Das OLG wies die Sache an das Amtsgericht zurück. Das Urteil des Amtsgerichts hatte nicht ausdrücklich benannt, aus welchen vertraglichen Bestimmungen sich die Verpflichtung des Chefarztes zur Überwachung der Arbeitszeit ergeben hatte. Weiterhin setze ein Bußgeld auch die Möglichkeit des Chefarztes voraus, trotz fehlenden Personals unter Einhaltung des Arbeitszeitgesetztes den Klinikbetrieb aufrechtzuerhalten. Insoweit hätte das Amtsgericht vertragliche Rechte des Chefarztes aufzeigen müssen, Abteilungen umzustrukturieren, zu verkleinern oder zusammenzulegen.

Die Arbeitszeit sei nach dem OLG nicht disponibel, so dass eine Einwilligung der betroffenen Ärzte unbeachtlich gewesen sei. Eine Einwilligung sei nur in den Grenzen des § 7 ArbZG möglich. Vorliegend sei die Ruhezeit nach § 5 Abs. 1 ArbZG einzuhalten gewesen; auf diese könne nicht wirksam verzichtet werden.
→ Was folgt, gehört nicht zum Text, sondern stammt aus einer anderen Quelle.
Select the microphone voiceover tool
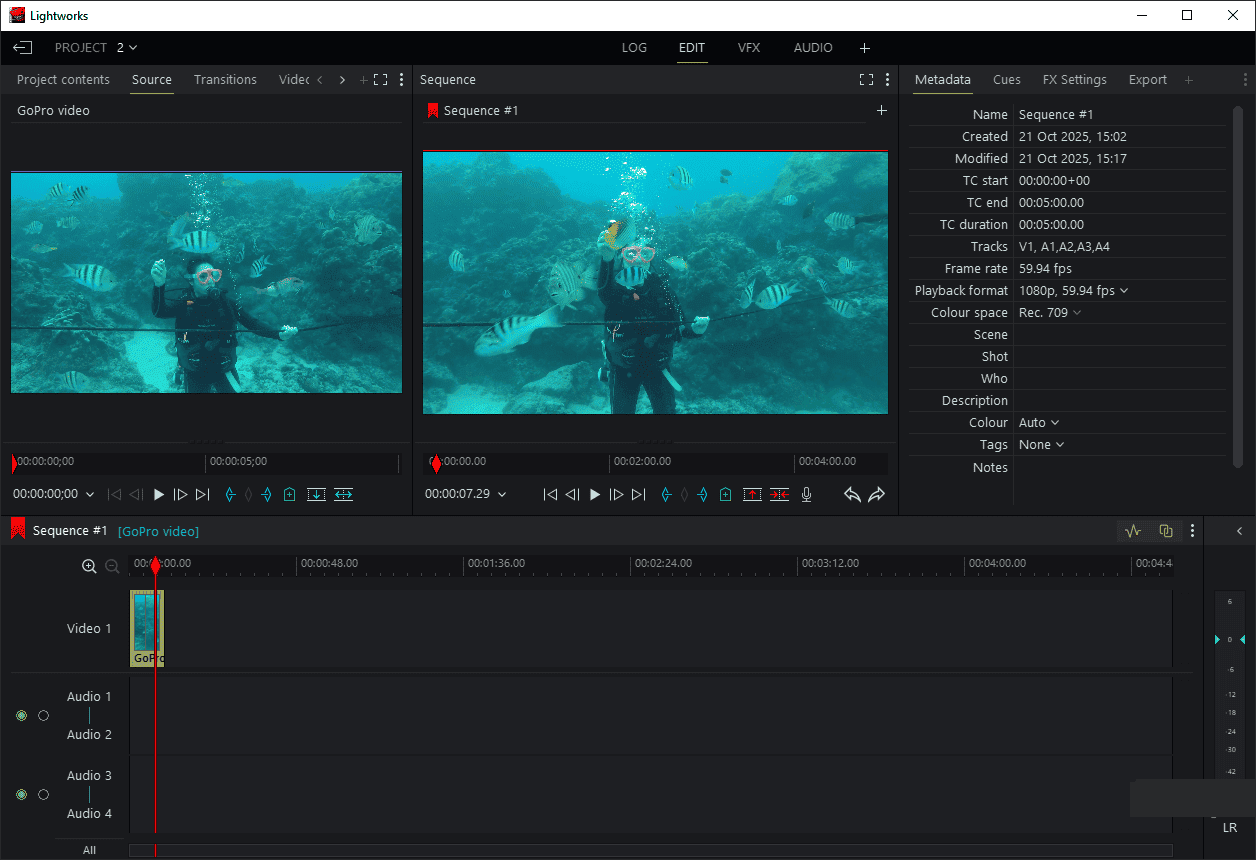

Die Vorschriften des Arbeitszeitgesetzes dienten auch dem öffentlichen Interesse, worüber der Arbeitnehmer nicht disponieren könne, so dass OLG.

Fazit

Ist ein Chefarzt vertraglich dazu verpflichtet, was häufig der Fall ist, unter Einhaltung des Arbeitszeitgesetzes den Klinikbetrieb in seiner Abteilung aufrechtzuerhalten, droht ihm bei einem arbeitszeitrechtlichen Verstoß ein Bußgeld nach § 22 ArbZG. Entscheidend ist aber im Einzelfall, wie die vertraglichen Pflichten des Chefarztes konkret ausgestaltet sind und ob ihm Möglichkeiten zur Verfügung stehen, einen mit dem ArbZG vereinbaren Personaleinsatz auch tatsächlich anzuordnen und durchzusetzen. Auf jeden Fall kann sich der Chefarzt nicht darauf berufen, dass das ihm unterstelltes Personal freiwillig länger gearbeitet habe.